##### PROVIDED DATA #####
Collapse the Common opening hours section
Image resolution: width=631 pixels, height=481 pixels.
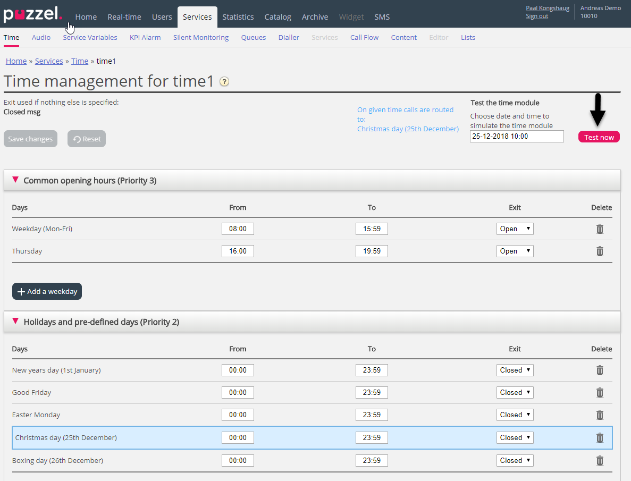click(x=15, y=180)
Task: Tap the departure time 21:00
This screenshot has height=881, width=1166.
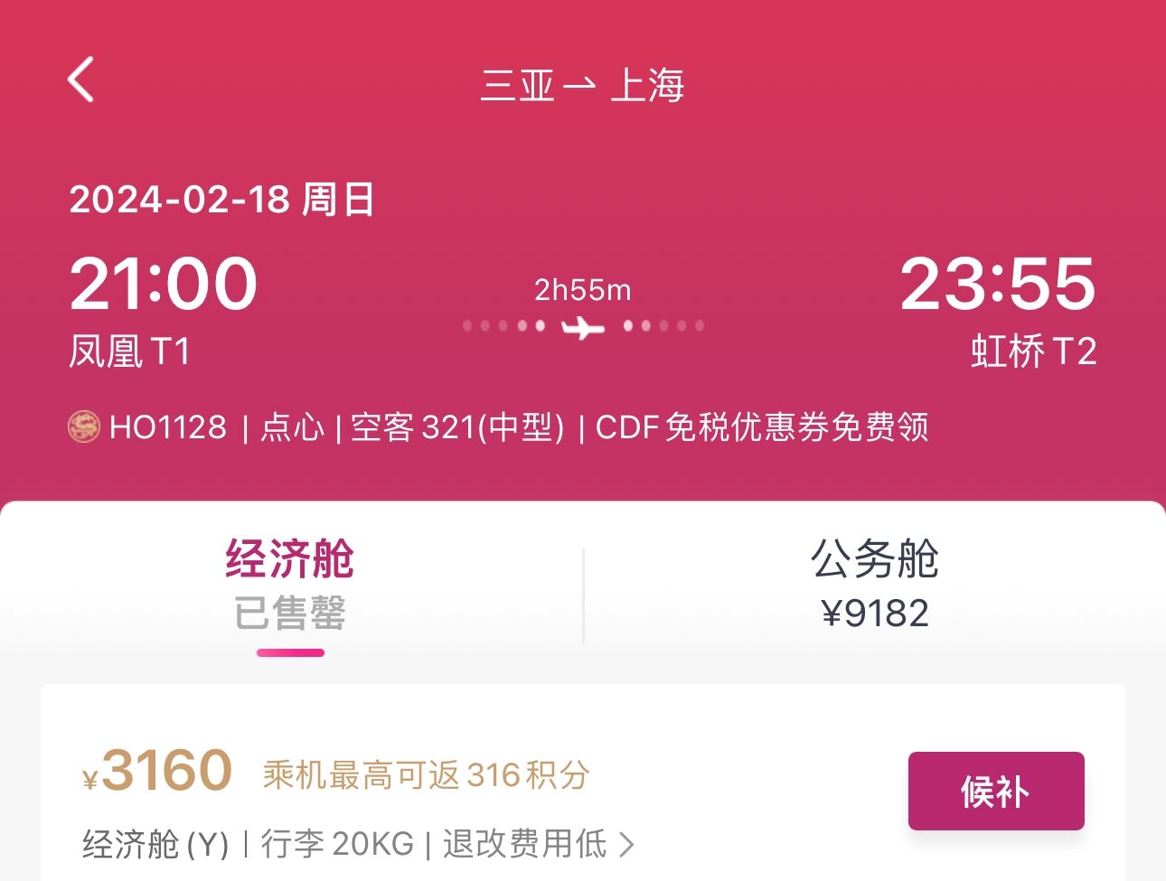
#####
EXERCISE DETAILS ::
Repeat the records in full and exactly, leaving every picture out.

ANSWER SECTION ::
Collapse the Common opening hours section
Image resolution: width=631 pixels, height=481 pixels.
click(x=15, y=180)
Task: Tap the departure time 21:00
This screenshot has height=881, width=1166.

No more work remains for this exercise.